Hi, a newbie question: Following the instruction on how to set up a local repo and then get it over to Bitbucket, I think I managed to successfully do the command:
$ git push -u origin master
That 's the last of two commands I pasted from the Bitbucket Overview page. But maybe I should only have done the 'remote add origin' thing (the first command)?
Then , the instruction says I should do:
$ git push -u origin --all
But is this necessary? Do I really need to push twice? I don't know the difference between "master" and "all". Tell me if I did anything wrong here.
The instructions on the overview page assume you are only pushing one branch, master. If you have a repo that contains many branches then you need to push the all with the 'git push --mirror origin' to push all refs under refs/ (which may include but is not limited to
refs/heads/, refs/remotes/, and refs/tags/). See the documentation for git push for other options. For example you could also do a 'git push --all origin' to push just branches and not tags.

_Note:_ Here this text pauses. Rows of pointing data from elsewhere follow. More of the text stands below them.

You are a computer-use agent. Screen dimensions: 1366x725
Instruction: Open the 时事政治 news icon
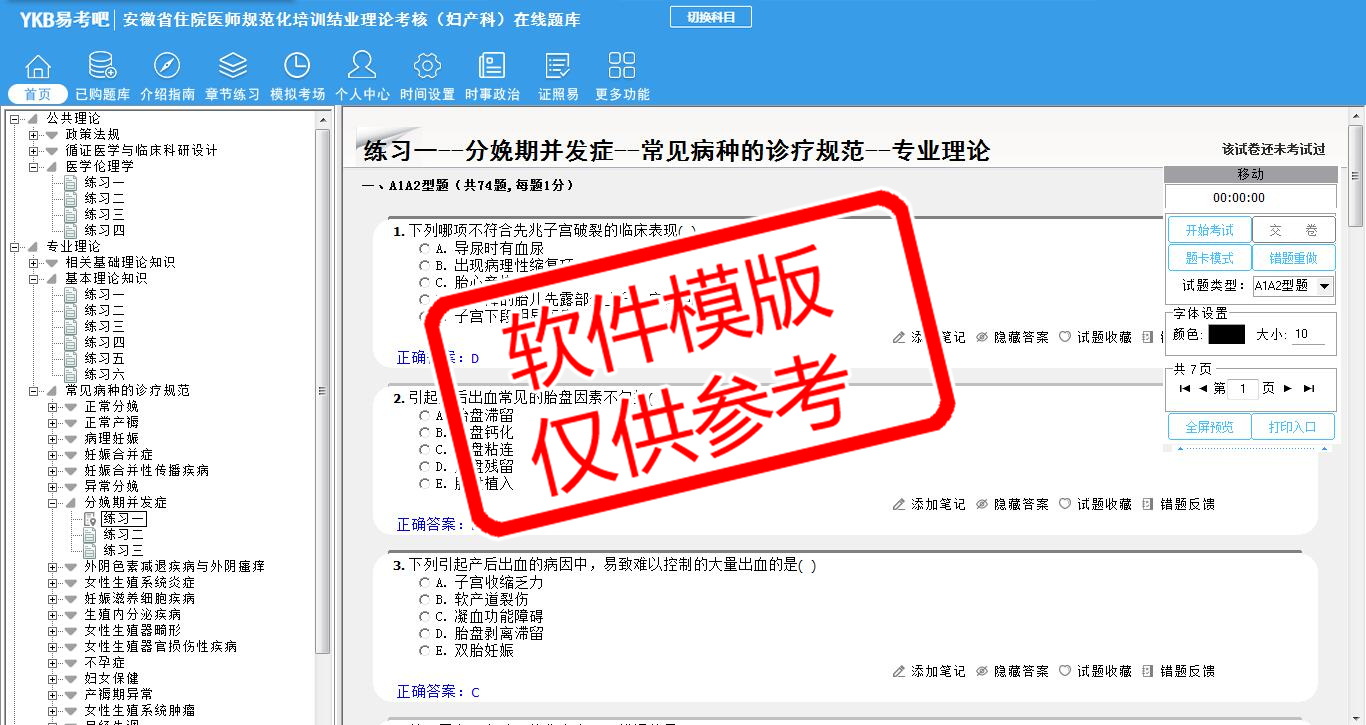click(x=492, y=67)
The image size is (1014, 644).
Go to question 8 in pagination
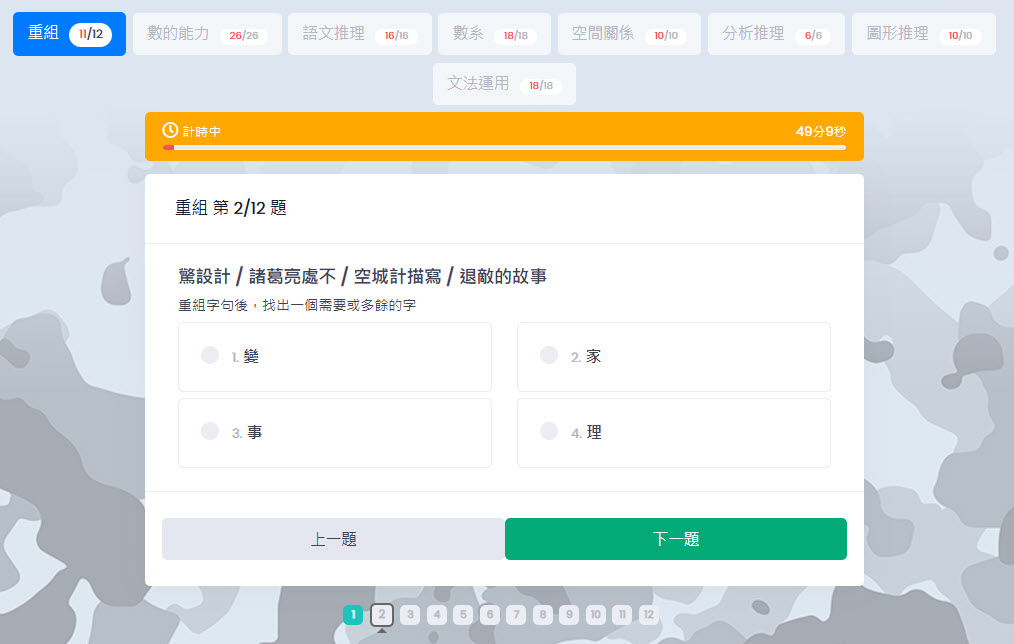pos(543,615)
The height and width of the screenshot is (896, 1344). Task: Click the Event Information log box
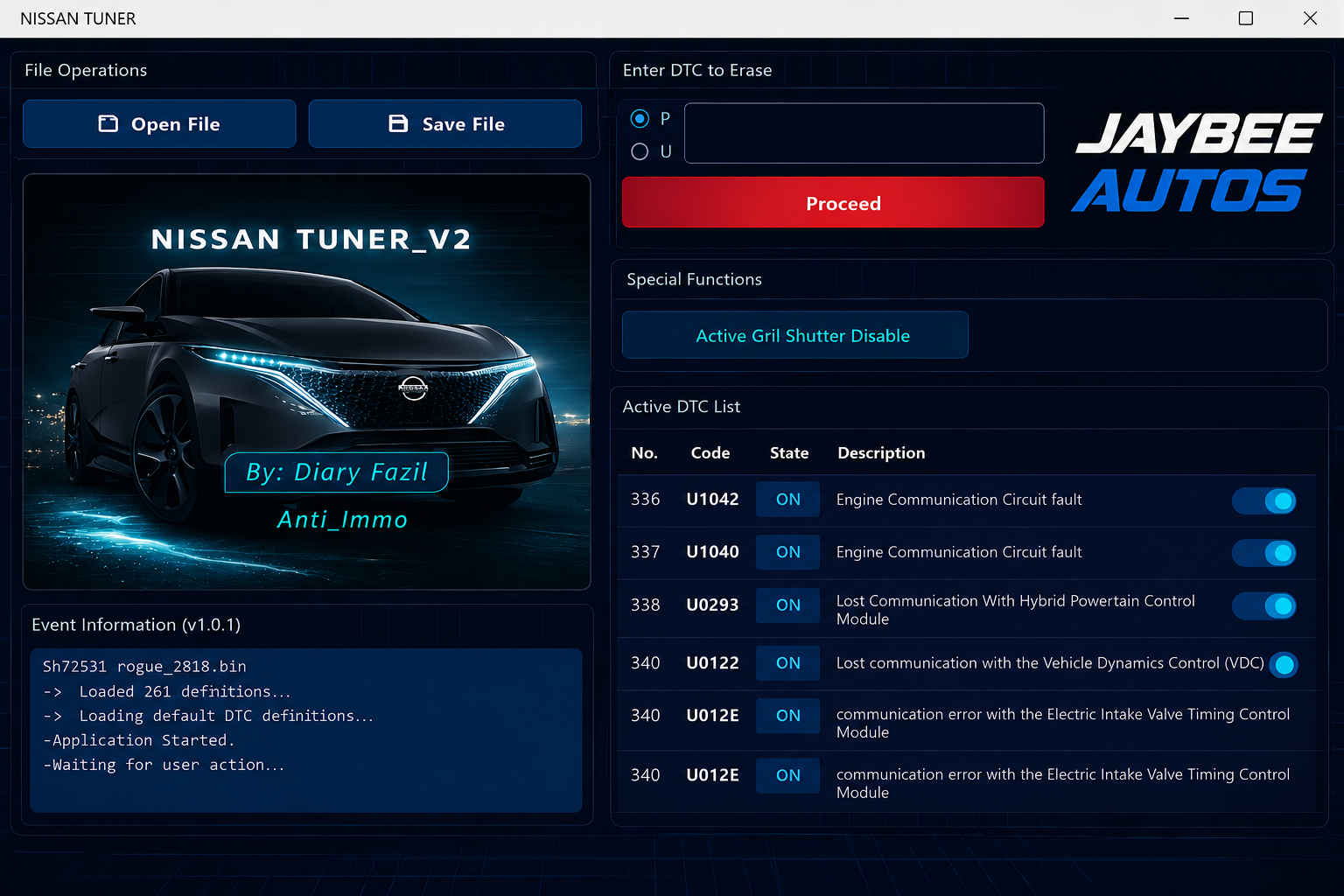[x=306, y=731]
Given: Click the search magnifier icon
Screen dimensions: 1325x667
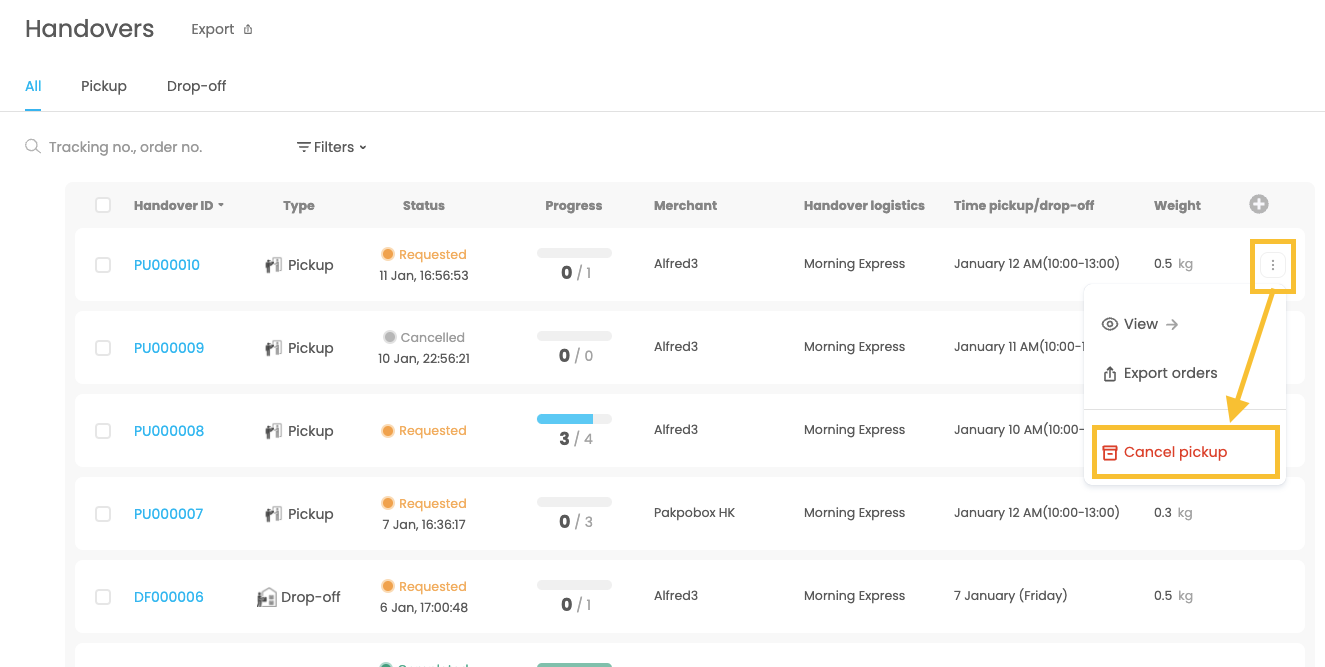Looking at the screenshot, I should coord(33,147).
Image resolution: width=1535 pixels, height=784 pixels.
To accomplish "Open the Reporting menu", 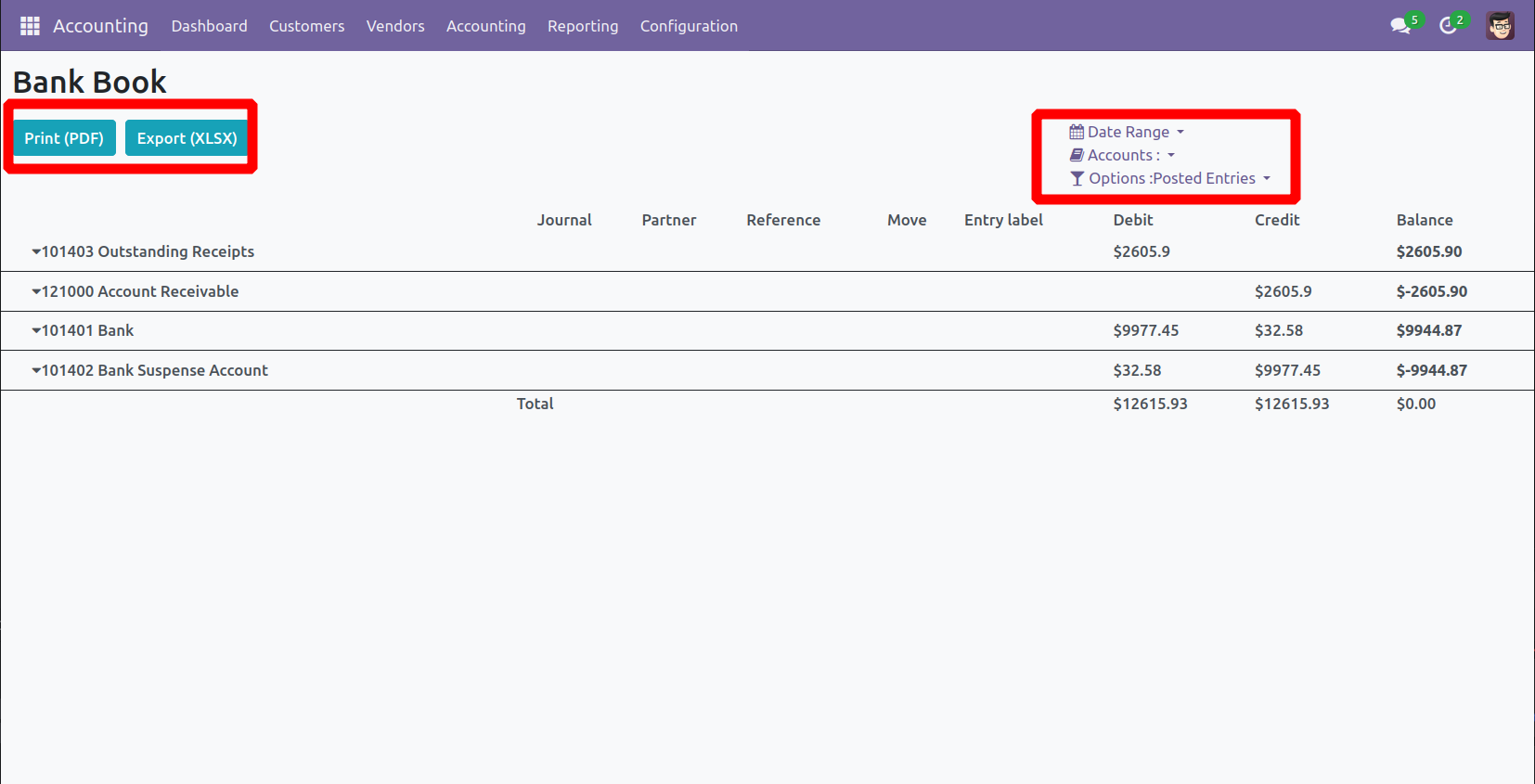I will tap(583, 26).
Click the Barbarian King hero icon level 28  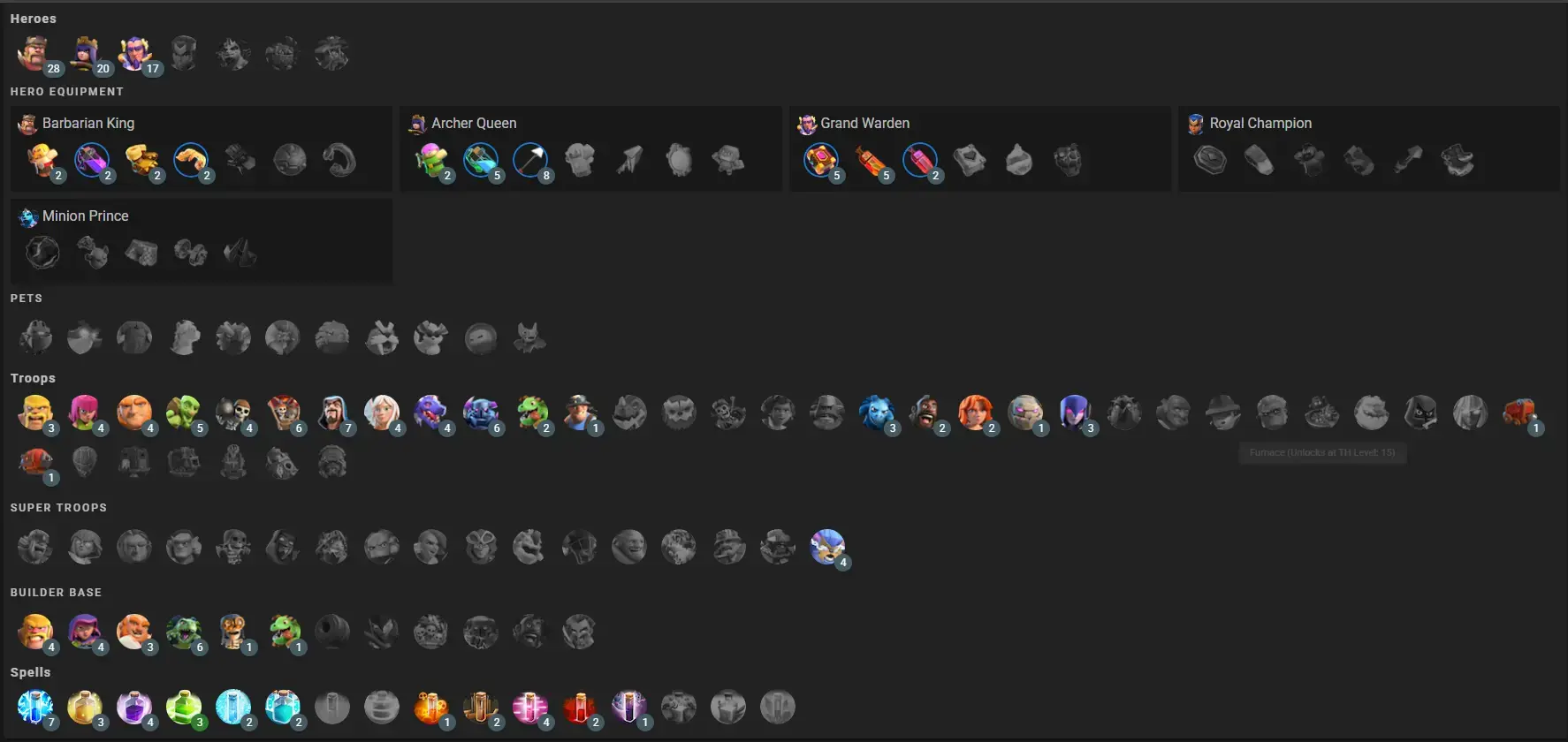35,55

With one branch 'git push -u origin master' will work just fine assuming the one branch you are referring to is the master branch. Branches are used for many things. They can be used to isolate experimental work as you describe. They can be used for implementing bugfixes, new features, releases, etc. There are a number of resources online that describe various git branch strategies. Here is a link from Atlassian's site: https://www.atlassian.com/git/tutorials/comparing-workflows/ but there are many more.
So, -u is connect you local branch master to remote branch origin/master after push.
If you use --all, then all local branches will pushed on server.
After your local branch is connected to remote branch, you can simple use git push, without specification remote and branch. It will push current branch into connected remote branch.